Saturday morning the kids were playing happily, but rather chaotically, and I was tempted to skip the outing, or at least postpone it to the next day.  But then I got a call around 11 from the woman who has been helping us with the logistics of getting visa extensions.  I'd agreed to pick up the passports on Monday, but she wanted to meet me and give them to me today.  Could I be in Kabalagala, at our usual meeting place, by noon?  Um, no, there is no way I could be anywhere in an hour, but we agreed to aim for 12:30.  

When it was time to get ready to go, all the children were running around kind of wildly, but Hibiscus was being downright difficult.  She lay on the bed and sulked and wouldn't do anything I asked.  A lot of this routine is actually familiar from going to school and outings with grandparents, so there wasn't any reason to be so confused.  As I have said, my parenting discipline is based around routine, and the awareness that I can't force them to do something, but I can limit what else happens until they do it.  So I told her that I wanted to have a fun outing with all of my children, but if she wouldn't get ready, she could stay with our Kenyan neighbors.

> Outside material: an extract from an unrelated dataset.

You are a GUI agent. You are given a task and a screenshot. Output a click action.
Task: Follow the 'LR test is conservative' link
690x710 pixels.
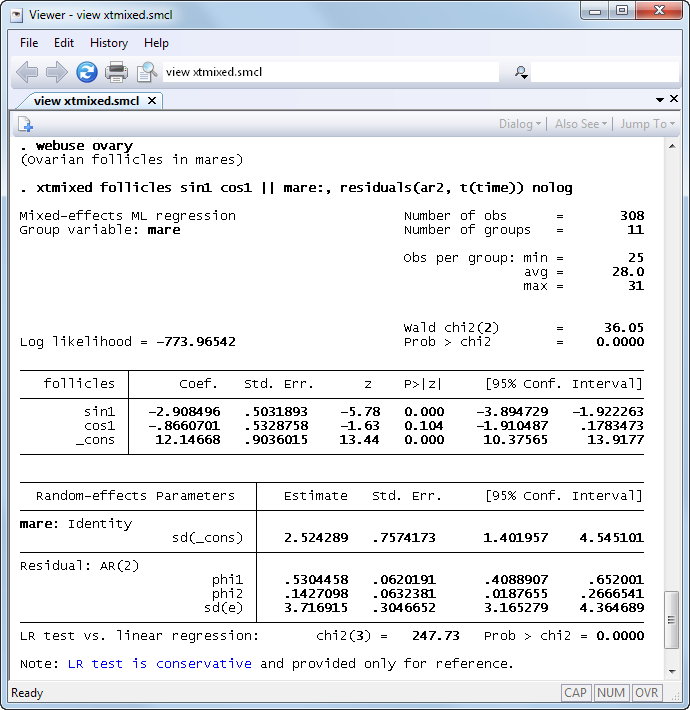pos(159,663)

Which is safe, but not very entertaining.  She perked up and said she would bring iPad, and I said she would NOT.  Then she mostly sat around and wailed, and said she would stay in our apartment all by herself.  I also said she would NOT, my children do not ever stay by themselves.  

I think it is a testament that I do not ask too much for my children to do in chores, because although our routines (bedtime, dinner, getting out the door) CAN take an hour or so, if the kids suddenly decide there is a reason to hurry, they can get it all done in just a couple minutes.  So a couple bursts of industry got Hibiscus ready to go out, but then she started sulking and refusing to put on her shoes, insisting again that she was going to stay home alone.  I looked her right in the eye and said I would put her shoes in her pack and drag her out the gate if I had to, but she was going to go with us, and we would all have more fun if she decided to walk properly.

She put on her shoes and backpack and stomped along.  You must be careful to not mis-interpret this as any kind of compliance; it is based soley on performing enough tests to realize that I actually will drag her out and lock the door.  And also on enough tests to realize that it's not going to be very fun.  Speaking of which, I'm only about 120 pounds, so I think I'm not big enough to adopt any 11-year-olds!

(To put it another way, I couldn't make her put on her shoes, and I couldn't make her walk, and I didn't tell her I would; but I removed the option of being by herself.)

I think there was something more going on, emotionally, for her than just not feeling like going potty and re-filling her water bottle.  I think there was something that was making her upset and resistant to going out with us.  Maybe she knows that she is safe in our family and our family environment but felt like her security would ebb when we left our usual routine; maybe she remembered throwing screaming fits on the street and felt like she was going back to that territory.  I tried to give her the option to open up about something else ("are you scared something bad will happen when we go out?") but she didn't have anything to say, I think because she is not very much in touch with herself or her feelings.  That will be work we haven't started yet!

In a perfect world, maybe I wouldn't have two other wild kids running around, and we would have a flexible destination to get to.  But as it was, picking up our passports properly was not something I was willing to sacrifice for a conversation that wasn't going anywhere, so I drew the hard line, told her to get ready, and ignored her histrionics.  I figured that going out and finding out first-hand that nothing bad happened might be the best answer for her anyways.  This child is an experiential learner, to put it mildly!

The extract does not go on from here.